[Screenshot grounding data]

⟨

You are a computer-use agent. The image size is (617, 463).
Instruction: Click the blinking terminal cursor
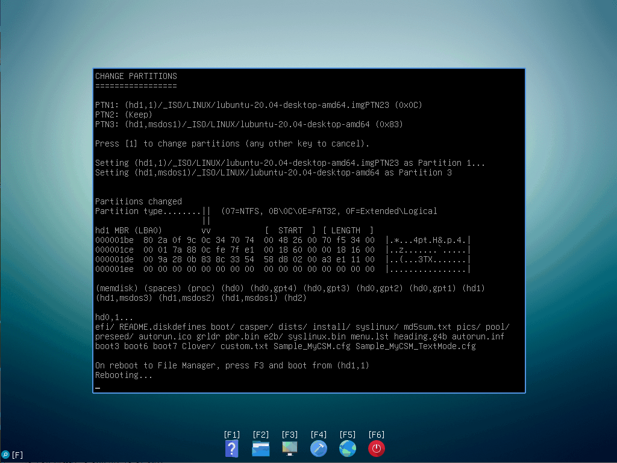point(97,388)
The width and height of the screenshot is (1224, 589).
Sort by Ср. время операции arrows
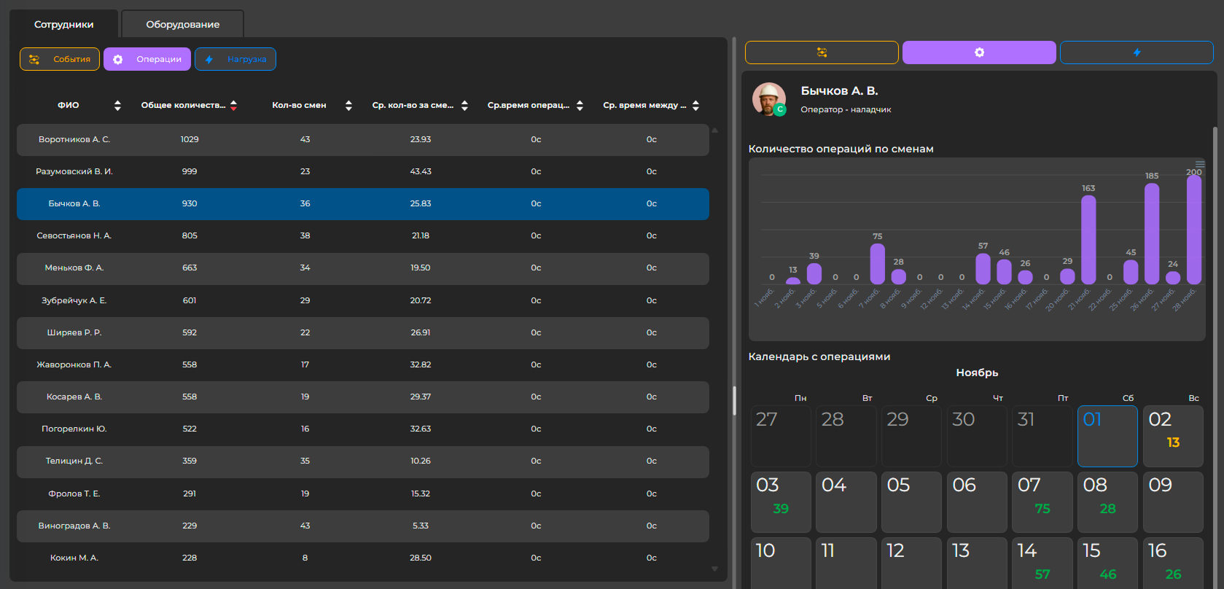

⟩

AIM OF THE EXERCISE » Needed here is only the span from the line with "Instruction: Click the" through the last line of the entries, copied exactly with both ends and without pictures.

EXPECTED ANSWER »
Instruction: Click the blinking terminal cursor
point(97,388)
The width and height of the screenshot is (1224, 589).
Sort by Ср. время операции arrows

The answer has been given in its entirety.